▶ [Task description]: Which lines run from the line with "Inscription à la newsletter (58, 2492)" through the line with "Politique de confidentialité (58, 2521)" in the entries below? Print them exactly, both ends included, and nothing more.

▶ [Data in this exercise]:
= = =
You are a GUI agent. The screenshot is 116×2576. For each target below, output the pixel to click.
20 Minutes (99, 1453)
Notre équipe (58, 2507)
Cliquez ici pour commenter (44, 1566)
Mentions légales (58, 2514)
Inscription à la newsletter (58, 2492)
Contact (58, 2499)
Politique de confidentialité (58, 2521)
= = =
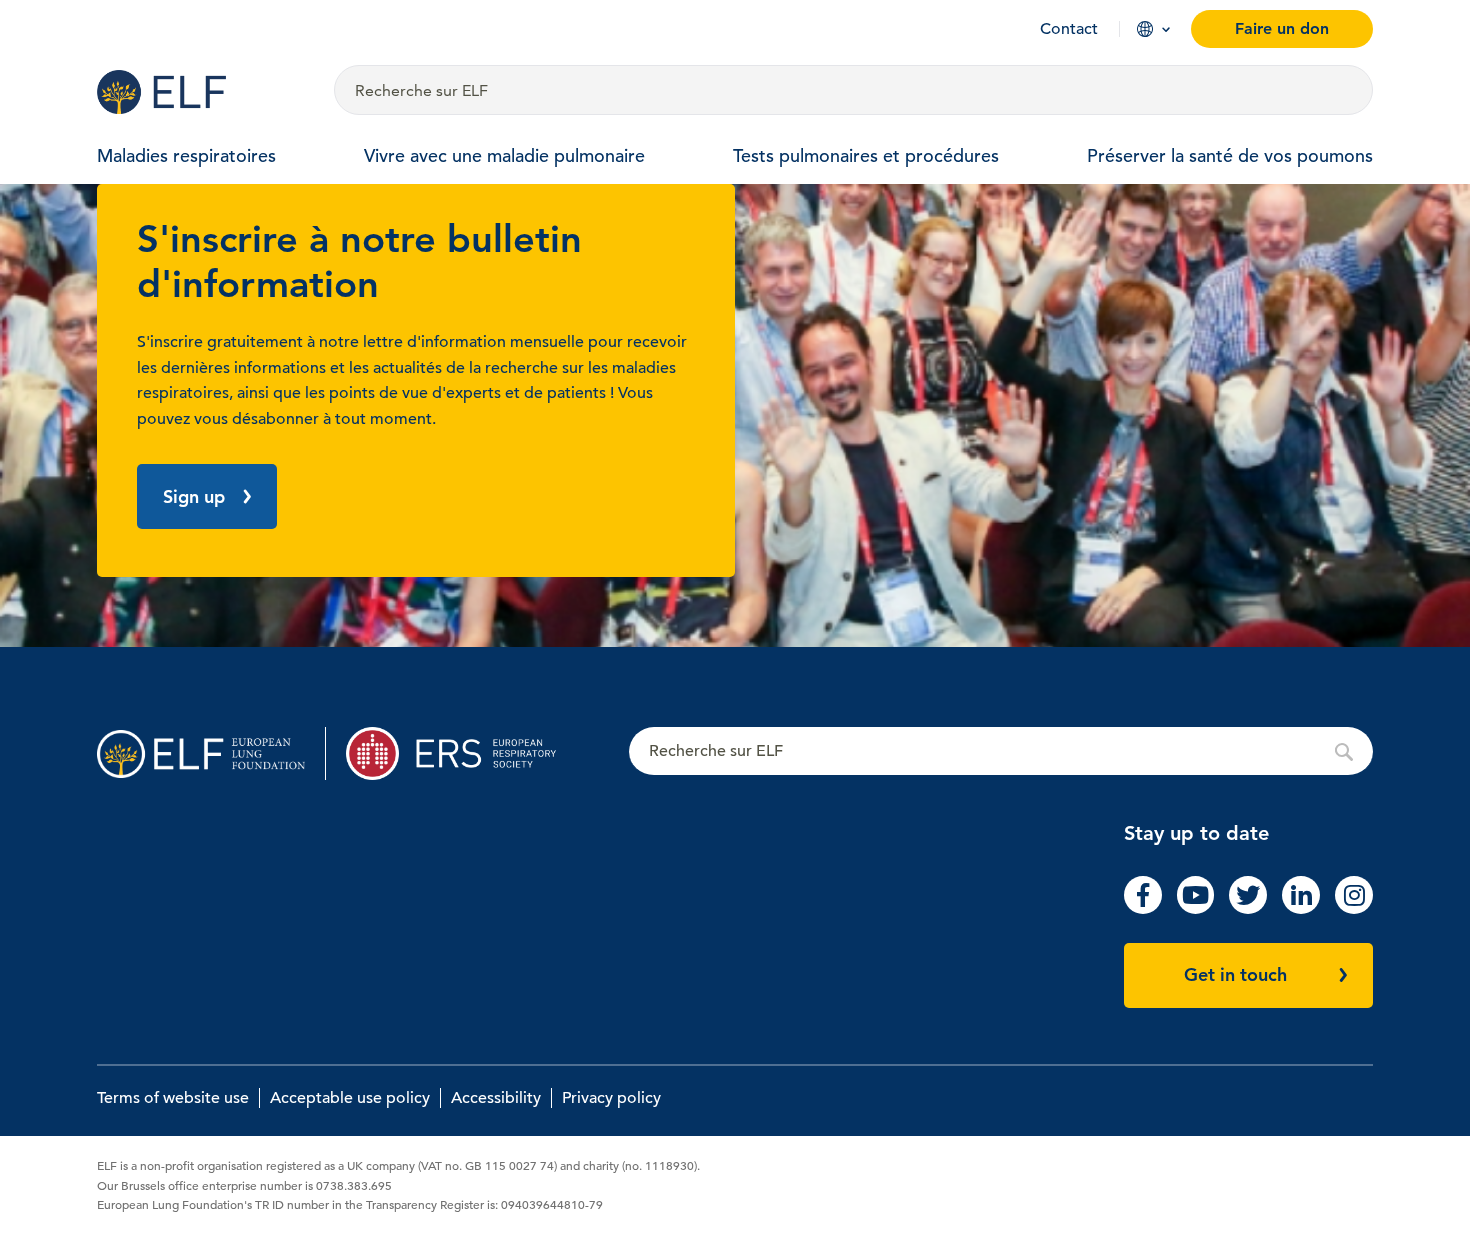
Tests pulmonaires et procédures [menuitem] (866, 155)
= = =
▶ [Answer section]:
Inscription à la newsletter (58, 2492)
Contact (58, 2499)
Politique de confidentialité (58, 2521)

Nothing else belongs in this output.